▸ TASK PROMPT:
Among the entries that follow, the required portion opens with the line containing "Focus the text variable input field" and closes with the line containing "has height=563, width=1024.". Give that portion again exactly, and nothing else.

*** DATA SUPPLIED ***

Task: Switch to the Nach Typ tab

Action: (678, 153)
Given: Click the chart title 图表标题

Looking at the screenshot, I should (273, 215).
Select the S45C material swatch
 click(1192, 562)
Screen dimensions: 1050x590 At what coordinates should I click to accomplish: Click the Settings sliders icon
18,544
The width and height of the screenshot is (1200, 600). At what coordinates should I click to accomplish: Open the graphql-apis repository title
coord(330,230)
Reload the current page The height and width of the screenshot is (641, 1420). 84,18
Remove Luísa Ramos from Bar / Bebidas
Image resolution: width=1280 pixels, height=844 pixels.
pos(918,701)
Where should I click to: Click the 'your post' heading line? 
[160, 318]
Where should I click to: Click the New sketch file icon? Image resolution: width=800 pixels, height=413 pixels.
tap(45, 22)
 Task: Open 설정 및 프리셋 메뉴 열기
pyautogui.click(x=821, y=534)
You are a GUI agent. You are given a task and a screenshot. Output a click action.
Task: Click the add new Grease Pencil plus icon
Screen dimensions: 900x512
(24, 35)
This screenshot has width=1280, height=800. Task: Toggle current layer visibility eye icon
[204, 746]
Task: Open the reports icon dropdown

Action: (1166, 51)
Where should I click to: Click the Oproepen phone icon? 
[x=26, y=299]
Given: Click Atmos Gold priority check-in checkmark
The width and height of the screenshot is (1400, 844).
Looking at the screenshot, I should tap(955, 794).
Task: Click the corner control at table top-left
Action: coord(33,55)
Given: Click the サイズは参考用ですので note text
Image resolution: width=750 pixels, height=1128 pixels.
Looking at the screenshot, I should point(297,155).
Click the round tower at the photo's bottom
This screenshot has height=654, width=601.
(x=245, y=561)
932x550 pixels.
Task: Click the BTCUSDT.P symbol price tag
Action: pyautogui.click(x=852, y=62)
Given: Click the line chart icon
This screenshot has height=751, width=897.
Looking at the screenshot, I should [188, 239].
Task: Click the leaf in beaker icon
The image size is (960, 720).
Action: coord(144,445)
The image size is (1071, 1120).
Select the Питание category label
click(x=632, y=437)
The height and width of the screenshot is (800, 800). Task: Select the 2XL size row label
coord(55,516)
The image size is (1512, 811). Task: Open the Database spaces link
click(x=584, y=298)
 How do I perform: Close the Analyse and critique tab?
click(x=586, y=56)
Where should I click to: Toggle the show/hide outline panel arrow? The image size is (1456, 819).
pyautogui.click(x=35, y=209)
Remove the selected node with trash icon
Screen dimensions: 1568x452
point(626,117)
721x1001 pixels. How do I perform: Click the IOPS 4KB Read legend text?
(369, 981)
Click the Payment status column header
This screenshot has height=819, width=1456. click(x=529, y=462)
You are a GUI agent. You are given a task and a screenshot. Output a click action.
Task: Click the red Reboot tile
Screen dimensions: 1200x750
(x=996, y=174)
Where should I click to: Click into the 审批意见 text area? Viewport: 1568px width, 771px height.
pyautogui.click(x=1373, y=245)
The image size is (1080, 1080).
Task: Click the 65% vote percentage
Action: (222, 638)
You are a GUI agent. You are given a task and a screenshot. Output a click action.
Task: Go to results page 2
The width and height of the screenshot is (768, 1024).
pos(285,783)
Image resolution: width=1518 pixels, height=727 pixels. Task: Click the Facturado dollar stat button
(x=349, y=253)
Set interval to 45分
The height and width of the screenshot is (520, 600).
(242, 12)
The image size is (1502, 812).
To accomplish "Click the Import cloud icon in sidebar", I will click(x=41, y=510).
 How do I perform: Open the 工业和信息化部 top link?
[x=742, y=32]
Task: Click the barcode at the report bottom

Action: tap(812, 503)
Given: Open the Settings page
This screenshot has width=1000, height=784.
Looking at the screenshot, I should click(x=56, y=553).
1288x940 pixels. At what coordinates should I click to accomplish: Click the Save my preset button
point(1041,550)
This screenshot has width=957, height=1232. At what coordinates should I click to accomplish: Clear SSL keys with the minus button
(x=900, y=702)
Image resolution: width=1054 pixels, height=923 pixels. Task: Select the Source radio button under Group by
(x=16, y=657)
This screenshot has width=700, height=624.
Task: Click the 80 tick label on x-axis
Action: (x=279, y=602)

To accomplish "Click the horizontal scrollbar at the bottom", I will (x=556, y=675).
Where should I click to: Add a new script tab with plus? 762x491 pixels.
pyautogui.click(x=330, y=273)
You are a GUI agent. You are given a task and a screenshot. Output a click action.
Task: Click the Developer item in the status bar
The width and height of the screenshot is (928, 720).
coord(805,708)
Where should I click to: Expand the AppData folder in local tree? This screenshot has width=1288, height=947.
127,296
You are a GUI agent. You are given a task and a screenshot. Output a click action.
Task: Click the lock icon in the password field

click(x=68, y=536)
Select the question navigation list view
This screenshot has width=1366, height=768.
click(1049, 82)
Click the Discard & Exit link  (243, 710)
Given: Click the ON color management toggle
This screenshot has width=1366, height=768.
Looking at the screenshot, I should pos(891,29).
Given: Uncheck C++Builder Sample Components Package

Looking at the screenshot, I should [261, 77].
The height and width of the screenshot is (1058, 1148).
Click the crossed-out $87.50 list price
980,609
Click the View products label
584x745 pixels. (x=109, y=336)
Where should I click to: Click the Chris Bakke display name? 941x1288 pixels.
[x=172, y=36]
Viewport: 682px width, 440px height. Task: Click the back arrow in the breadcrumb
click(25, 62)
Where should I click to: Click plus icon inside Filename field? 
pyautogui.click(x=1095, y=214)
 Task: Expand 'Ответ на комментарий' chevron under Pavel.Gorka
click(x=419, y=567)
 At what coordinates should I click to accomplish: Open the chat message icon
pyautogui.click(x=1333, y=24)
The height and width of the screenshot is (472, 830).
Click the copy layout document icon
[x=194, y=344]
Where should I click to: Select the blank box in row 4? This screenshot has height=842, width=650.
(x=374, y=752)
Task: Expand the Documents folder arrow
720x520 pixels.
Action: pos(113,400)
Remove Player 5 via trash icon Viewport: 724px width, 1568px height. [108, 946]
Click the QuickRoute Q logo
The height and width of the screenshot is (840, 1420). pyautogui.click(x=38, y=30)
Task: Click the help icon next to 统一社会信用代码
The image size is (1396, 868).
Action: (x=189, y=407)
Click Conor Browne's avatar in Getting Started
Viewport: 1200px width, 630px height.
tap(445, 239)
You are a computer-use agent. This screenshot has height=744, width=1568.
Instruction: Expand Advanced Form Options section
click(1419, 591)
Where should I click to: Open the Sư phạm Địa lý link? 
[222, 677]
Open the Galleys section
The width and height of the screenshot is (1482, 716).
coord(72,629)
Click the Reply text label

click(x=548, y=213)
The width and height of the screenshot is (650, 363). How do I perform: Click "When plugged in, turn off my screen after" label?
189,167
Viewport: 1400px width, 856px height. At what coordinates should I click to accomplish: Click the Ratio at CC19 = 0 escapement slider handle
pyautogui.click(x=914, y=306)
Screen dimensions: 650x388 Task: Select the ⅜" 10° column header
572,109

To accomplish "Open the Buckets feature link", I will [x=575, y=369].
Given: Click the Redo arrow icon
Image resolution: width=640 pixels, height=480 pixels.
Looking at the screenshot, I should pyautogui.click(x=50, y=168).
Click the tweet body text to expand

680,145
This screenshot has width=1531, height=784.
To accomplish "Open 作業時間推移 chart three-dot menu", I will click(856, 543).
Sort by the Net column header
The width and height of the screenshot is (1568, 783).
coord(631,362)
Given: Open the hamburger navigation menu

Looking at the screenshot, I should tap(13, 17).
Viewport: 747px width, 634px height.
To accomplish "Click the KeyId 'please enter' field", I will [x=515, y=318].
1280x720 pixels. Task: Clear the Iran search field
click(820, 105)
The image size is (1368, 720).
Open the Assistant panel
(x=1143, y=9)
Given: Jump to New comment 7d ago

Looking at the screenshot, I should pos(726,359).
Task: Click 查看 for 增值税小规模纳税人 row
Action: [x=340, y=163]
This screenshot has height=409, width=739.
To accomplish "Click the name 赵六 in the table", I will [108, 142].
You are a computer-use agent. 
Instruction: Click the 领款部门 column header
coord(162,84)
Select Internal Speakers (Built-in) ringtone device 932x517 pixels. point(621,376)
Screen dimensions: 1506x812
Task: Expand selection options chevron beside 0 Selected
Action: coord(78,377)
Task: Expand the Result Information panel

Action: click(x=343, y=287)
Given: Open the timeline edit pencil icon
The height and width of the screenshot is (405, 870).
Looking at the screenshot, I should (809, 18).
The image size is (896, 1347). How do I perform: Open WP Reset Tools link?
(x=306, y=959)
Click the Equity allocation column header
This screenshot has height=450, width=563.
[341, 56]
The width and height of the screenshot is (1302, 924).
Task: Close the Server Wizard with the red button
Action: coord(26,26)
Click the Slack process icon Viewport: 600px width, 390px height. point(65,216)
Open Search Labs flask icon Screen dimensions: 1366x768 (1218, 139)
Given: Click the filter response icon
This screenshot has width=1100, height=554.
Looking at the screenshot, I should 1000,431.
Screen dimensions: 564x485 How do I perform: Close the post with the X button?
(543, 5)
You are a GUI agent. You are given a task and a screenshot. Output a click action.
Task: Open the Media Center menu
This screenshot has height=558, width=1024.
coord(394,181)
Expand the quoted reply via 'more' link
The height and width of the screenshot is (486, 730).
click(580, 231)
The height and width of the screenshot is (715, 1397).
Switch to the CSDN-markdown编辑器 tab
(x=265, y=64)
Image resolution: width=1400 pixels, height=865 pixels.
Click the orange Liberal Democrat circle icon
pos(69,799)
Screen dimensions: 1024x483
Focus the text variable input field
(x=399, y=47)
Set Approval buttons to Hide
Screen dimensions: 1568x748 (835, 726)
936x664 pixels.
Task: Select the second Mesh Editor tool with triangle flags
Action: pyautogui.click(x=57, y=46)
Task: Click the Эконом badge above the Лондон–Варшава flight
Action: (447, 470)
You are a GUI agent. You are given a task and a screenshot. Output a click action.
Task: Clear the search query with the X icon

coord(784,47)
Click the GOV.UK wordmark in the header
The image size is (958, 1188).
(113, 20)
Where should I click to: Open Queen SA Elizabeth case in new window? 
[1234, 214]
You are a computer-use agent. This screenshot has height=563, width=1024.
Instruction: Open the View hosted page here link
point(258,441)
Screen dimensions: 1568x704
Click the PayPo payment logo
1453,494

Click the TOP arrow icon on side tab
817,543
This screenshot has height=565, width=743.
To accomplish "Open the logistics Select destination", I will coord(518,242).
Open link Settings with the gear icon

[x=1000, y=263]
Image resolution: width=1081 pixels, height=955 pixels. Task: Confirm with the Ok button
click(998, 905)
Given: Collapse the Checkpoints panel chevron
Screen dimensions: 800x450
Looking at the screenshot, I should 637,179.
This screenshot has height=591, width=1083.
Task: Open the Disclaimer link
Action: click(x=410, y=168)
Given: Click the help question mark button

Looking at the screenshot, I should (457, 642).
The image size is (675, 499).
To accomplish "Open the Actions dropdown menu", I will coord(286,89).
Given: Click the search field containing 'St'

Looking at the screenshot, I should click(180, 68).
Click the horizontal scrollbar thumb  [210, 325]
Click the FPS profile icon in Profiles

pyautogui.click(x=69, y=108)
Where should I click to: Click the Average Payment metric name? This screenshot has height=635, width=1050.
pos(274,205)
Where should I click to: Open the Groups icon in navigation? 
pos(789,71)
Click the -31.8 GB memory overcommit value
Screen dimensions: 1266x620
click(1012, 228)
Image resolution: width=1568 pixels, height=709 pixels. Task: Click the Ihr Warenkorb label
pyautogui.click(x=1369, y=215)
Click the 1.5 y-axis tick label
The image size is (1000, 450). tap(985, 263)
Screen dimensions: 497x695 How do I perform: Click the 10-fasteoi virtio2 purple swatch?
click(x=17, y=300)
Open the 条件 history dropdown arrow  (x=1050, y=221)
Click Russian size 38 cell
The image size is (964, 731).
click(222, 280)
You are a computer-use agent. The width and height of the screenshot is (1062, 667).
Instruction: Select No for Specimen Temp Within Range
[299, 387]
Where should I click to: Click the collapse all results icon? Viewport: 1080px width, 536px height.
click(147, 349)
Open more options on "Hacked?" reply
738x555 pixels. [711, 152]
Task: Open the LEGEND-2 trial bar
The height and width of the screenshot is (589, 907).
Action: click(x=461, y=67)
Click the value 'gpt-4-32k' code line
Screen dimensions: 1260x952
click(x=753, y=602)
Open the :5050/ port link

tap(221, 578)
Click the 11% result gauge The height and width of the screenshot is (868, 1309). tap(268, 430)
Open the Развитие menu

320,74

*** End of DATA SUPPLIED ***

▸ ANSWER TO THIS PROBLEM:
Focus the text variable input field
(x=399, y=47)
Set Approval buttons to Hide
Screen dimensions: 1568x748 (835, 726)
936x664 pixels.
Task: Select the second Mesh Editor tool with triangle flags
Action: pyautogui.click(x=57, y=46)
Task: Click the Эконом badge above the Лондон–Варшава flight
Action: (447, 470)
You are a GUI agent. You are given a task and a screenshot. Output a click action.
Task: Clear the search query with the X icon

coord(784,47)
Click the GOV.UK wordmark in the header
The image size is (958, 1188).
(113, 20)
Where should I click to: Open Queen SA Elizabeth case in new window? 
[1234, 214]
You are a computer-use agent. This screenshot has height=563, width=1024.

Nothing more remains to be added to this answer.